===== INPUT DATA =====
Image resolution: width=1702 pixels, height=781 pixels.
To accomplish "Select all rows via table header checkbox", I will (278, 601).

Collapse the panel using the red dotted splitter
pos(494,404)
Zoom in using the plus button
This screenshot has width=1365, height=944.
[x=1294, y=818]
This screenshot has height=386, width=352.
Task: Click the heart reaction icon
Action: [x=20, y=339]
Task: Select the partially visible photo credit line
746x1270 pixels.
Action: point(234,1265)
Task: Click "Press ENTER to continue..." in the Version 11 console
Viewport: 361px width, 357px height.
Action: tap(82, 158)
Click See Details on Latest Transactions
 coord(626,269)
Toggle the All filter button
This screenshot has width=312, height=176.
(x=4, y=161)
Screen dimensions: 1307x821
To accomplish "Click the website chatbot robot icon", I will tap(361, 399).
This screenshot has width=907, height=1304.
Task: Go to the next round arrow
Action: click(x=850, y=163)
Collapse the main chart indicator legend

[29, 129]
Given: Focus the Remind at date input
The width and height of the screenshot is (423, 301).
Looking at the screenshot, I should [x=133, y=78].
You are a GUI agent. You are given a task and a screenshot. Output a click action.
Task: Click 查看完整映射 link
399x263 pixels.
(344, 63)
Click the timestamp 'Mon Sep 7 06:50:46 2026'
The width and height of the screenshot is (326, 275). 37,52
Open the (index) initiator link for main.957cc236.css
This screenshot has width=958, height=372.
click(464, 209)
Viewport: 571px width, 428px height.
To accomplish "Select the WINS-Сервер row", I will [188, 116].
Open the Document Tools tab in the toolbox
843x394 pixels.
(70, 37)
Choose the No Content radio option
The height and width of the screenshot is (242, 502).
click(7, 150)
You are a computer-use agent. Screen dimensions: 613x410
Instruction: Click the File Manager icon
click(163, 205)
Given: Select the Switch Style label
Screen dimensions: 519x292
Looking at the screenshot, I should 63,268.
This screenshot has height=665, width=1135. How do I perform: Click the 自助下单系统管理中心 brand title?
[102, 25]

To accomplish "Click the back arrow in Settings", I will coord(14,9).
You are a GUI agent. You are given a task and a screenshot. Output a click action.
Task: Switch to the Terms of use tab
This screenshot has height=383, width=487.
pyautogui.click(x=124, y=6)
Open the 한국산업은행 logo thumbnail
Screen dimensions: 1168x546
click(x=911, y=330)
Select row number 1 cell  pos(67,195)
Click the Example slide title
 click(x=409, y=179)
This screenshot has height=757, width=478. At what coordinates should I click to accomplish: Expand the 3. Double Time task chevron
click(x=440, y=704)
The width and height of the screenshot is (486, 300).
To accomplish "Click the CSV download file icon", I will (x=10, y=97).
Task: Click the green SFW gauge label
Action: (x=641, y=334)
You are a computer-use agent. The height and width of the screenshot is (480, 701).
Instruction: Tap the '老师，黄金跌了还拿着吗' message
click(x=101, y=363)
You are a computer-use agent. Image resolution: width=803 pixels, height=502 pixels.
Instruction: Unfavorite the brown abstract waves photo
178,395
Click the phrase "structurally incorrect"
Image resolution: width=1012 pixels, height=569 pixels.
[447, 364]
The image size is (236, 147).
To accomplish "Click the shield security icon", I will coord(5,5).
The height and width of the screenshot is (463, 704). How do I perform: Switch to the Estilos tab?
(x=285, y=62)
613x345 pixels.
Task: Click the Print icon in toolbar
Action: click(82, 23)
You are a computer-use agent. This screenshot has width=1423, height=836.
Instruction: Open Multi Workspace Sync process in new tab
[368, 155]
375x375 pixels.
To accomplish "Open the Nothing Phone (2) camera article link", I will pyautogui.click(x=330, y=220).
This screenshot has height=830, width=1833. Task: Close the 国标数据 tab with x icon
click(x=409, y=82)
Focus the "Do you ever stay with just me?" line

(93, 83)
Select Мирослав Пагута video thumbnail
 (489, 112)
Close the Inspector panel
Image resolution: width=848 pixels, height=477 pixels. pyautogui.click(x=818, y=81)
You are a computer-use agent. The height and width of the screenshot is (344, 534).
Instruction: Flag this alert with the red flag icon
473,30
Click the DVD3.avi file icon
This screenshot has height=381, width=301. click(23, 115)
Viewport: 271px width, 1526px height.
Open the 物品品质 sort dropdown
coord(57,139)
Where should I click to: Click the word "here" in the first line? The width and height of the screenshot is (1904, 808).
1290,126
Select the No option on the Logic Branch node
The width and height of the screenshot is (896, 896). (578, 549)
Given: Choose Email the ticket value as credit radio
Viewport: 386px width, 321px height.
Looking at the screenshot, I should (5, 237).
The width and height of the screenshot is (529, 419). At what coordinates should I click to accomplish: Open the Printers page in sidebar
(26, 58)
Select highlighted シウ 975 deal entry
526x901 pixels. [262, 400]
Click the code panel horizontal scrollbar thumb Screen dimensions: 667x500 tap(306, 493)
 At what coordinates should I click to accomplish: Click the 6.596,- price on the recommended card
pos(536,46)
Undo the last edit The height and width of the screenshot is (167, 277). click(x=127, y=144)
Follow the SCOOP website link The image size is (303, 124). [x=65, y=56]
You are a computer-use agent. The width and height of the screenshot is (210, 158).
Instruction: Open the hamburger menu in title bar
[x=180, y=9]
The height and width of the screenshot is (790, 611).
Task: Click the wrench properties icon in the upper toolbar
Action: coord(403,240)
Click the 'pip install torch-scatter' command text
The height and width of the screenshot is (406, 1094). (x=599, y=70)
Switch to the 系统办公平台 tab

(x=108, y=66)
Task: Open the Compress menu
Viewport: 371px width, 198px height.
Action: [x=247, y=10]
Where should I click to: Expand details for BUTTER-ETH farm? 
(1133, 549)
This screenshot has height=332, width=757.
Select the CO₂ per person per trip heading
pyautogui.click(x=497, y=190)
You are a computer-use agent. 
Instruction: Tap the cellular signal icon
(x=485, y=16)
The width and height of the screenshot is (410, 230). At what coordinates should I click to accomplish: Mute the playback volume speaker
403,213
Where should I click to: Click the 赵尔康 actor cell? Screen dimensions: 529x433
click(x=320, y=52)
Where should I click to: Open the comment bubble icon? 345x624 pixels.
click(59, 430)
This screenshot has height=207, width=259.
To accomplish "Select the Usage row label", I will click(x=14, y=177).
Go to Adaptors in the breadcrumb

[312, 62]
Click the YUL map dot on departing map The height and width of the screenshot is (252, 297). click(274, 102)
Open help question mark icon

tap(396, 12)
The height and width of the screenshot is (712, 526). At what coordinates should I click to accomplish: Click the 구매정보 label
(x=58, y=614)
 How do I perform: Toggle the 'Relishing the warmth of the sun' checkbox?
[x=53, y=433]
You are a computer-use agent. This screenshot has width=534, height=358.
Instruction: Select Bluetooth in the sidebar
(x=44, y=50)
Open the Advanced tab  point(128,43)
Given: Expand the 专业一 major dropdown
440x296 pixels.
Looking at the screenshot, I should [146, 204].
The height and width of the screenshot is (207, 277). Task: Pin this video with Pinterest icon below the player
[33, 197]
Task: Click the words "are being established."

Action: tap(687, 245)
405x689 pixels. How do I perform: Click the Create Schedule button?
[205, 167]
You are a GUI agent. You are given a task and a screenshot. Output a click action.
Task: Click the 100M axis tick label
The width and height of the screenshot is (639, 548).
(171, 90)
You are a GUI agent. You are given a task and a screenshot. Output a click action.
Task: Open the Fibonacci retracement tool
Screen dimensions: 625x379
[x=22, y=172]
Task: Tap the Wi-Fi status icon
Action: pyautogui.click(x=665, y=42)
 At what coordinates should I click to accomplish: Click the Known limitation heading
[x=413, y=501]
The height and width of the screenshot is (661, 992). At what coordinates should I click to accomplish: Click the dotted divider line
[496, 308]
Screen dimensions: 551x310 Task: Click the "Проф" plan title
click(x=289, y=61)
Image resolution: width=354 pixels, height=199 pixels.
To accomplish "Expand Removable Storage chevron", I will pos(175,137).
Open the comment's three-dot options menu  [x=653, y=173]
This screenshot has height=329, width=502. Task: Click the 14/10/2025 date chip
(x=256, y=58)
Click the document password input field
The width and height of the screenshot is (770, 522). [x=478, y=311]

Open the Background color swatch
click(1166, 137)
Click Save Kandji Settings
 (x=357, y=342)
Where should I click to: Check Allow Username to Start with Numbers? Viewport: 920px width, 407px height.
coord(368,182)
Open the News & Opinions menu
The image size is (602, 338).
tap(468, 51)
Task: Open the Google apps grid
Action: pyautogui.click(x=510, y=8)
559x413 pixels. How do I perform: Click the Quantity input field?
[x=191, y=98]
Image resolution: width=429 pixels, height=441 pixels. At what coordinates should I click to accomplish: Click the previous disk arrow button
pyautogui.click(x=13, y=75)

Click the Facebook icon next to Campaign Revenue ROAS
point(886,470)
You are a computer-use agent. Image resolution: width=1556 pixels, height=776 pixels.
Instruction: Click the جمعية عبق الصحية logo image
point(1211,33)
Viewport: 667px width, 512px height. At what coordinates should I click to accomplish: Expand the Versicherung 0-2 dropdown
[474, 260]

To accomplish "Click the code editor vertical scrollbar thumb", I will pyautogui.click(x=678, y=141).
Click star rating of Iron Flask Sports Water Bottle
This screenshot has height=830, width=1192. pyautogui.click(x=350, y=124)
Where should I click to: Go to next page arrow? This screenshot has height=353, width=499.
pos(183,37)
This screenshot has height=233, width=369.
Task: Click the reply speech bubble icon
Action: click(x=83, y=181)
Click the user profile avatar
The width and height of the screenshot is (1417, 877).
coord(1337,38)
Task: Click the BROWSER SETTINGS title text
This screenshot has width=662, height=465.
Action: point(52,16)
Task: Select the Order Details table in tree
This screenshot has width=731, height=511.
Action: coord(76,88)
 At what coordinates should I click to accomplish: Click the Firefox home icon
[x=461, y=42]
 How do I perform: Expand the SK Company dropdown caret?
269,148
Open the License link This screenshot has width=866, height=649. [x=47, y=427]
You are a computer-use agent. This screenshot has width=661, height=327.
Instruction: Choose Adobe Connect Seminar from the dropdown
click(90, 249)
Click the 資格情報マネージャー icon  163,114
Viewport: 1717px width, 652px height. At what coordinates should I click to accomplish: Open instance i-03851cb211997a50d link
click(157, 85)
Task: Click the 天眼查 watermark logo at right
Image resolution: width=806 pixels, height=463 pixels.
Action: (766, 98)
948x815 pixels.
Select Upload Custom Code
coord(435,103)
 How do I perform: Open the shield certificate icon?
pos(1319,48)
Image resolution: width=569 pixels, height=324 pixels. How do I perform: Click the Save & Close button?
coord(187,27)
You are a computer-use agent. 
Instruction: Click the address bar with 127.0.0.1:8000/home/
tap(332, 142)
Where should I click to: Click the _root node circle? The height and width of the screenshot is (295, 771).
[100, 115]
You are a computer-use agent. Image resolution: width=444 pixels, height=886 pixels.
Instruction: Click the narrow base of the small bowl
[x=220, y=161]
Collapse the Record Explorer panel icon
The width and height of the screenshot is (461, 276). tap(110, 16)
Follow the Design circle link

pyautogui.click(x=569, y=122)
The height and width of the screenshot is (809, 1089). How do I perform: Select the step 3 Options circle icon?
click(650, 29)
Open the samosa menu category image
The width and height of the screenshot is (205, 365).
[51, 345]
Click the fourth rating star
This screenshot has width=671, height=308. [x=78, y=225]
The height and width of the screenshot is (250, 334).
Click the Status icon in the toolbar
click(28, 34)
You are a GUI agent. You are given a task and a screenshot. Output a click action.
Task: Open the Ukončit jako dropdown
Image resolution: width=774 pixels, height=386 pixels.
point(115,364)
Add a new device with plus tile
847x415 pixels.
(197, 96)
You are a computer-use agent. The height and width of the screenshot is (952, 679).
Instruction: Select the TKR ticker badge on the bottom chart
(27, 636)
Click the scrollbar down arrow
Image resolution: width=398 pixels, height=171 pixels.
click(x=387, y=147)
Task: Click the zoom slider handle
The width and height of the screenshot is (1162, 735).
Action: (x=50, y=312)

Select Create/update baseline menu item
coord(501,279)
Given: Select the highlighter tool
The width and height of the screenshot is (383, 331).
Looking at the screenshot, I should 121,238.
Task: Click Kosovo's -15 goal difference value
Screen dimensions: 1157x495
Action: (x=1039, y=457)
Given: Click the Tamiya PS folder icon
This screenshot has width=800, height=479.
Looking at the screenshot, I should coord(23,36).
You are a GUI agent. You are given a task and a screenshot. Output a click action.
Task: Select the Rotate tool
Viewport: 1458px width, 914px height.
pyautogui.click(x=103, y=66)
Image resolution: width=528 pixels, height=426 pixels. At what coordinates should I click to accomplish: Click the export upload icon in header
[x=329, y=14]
=====
### WHAT YOU ARE ASKED TO DO:
What are the lines above, starting at the one with "This screenshot has height=665, width=1135." and ending at the one with "Select row number"? Give them again exactly, and only them.

### TASK RESULT:
This screenshot has height=665, width=1135. How do I perform: Click the 自助下单系统管理中心 brand title?
[102, 25]

To accomplish "Click the back arrow in Settings", I will coord(14,9).
You are a GUI agent. You are given a task and a screenshot. Output a click action.
Task: Switch to the Terms of use tab
This screenshot has height=383, width=487.
pyautogui.click(x=124, y=6)
Open the 한국산업은행 logo thumbnail
Screen dimensions: 1168x546
click(x=911, y=330)
Select row number 1 cell  pos(67,195)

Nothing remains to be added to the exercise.